## TASK STATEMENT
Repeat the data exactly as given below, dropping every picture.
┄┄┄┄┄┄┄┄┄┄┄┄┄┄┄┄┄┄┄┄
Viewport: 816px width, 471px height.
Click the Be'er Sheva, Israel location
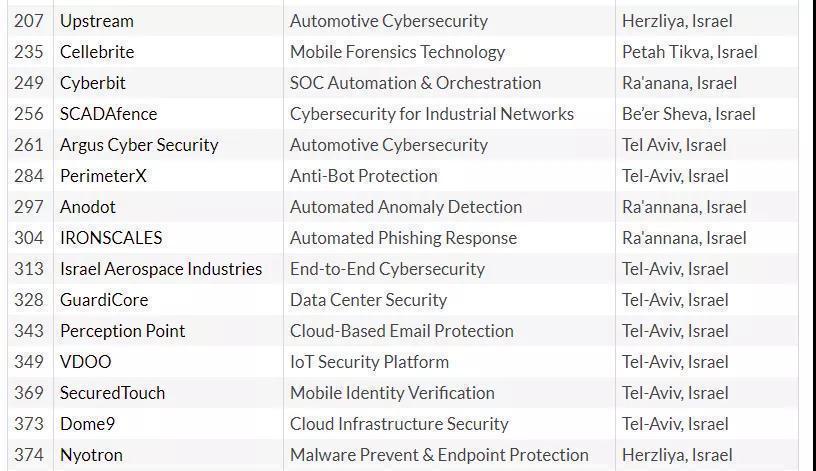point(688,114)
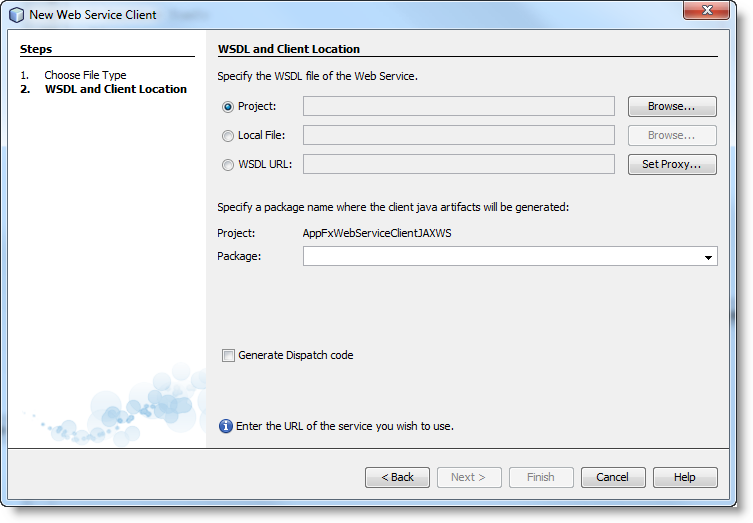Go back with the Back button

(x=397, y=478)
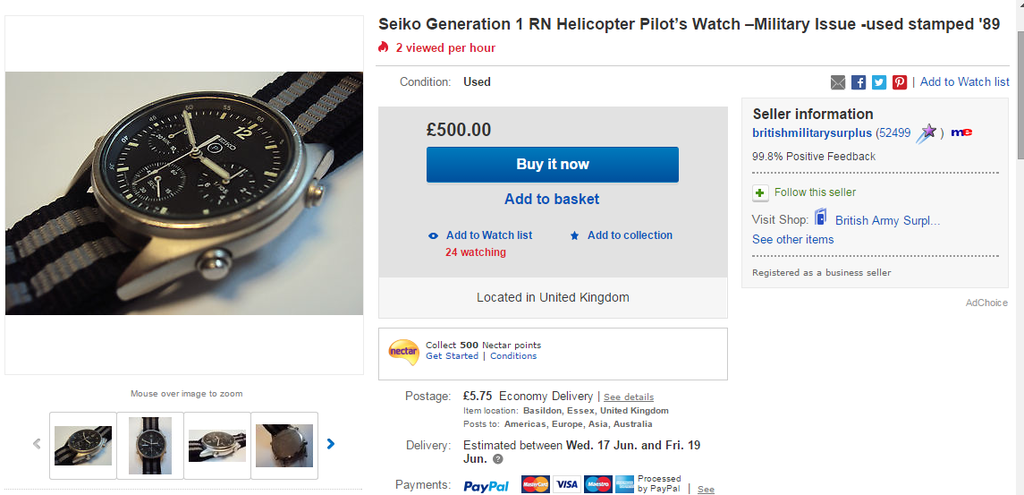Show next thumbnails with right arrow

click(x=331, y=443)
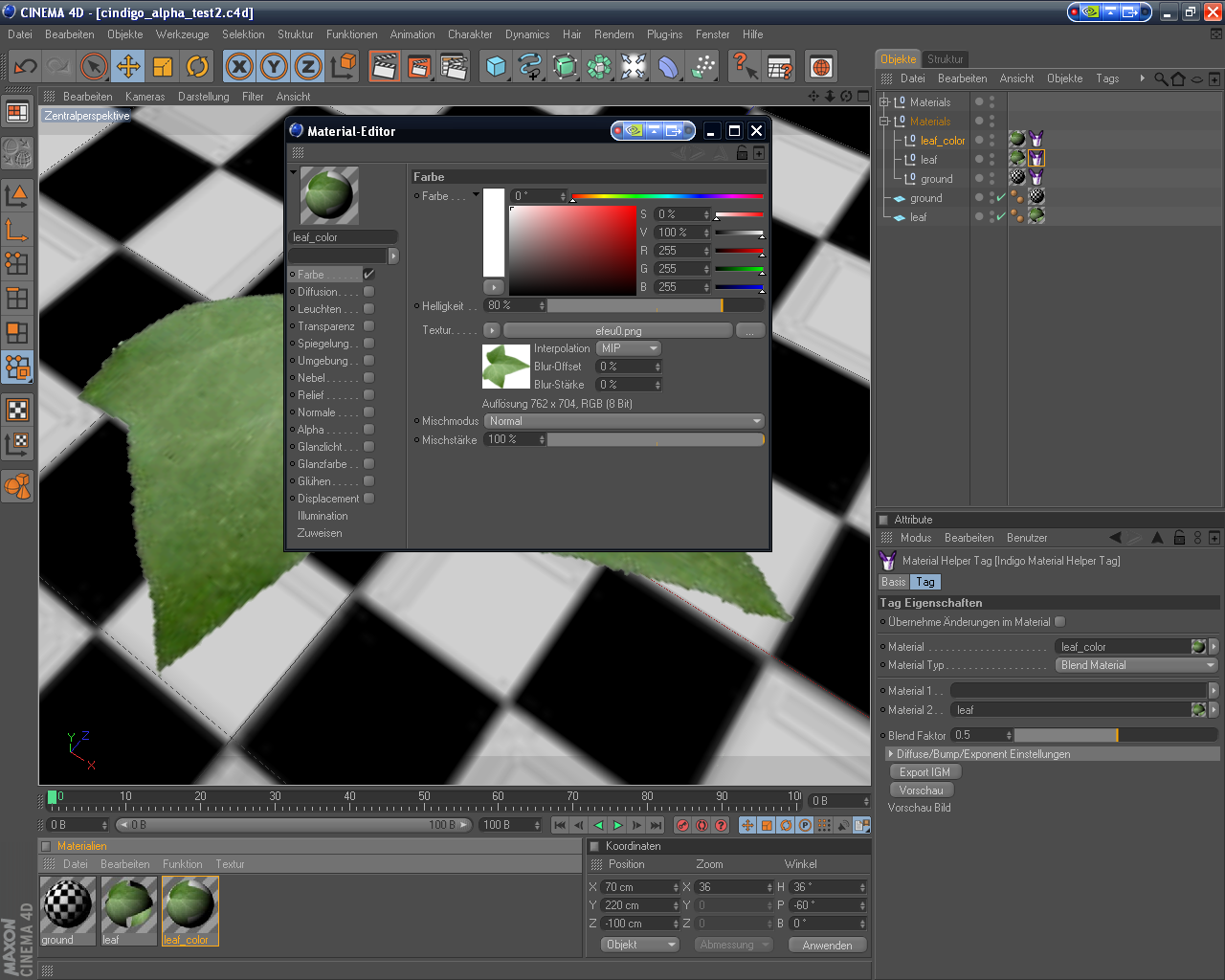Enable the Alpha channel checkbox
This screenshot has height=980, width=1225.
(368, 430)
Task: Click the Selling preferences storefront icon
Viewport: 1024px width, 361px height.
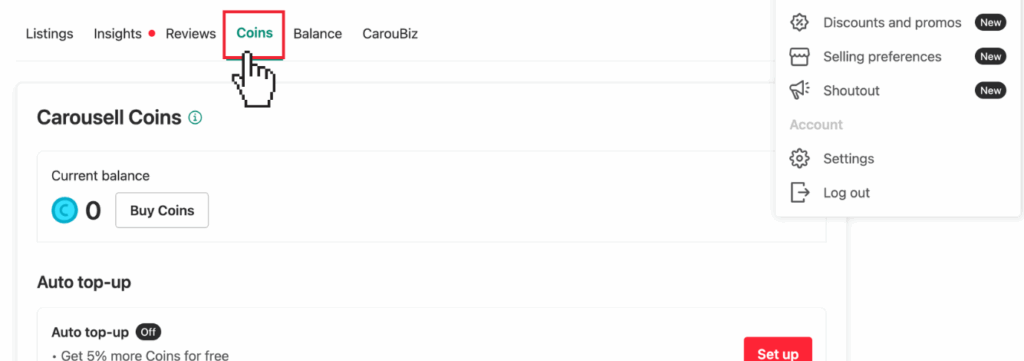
┄┄┄┄┄┄┄┄┄┄┄┄┄┄┄┄┄┄┄┄
## TASK SOLUTION
Viewport: 816px width, 471px height.
Click the Be'er Sheva, Israel location
point(688,114)
Go back with the Back button

(x=397, y=478)
Show next thumbnails with right arrow

click(x=331, y=443)
Enable the Alpha channel checkbox
This screenshot has height=980, width=1225.
(368, 430)
Task: Click the Selling preferences storefront icon
Viewport: 1024px width, 361px height.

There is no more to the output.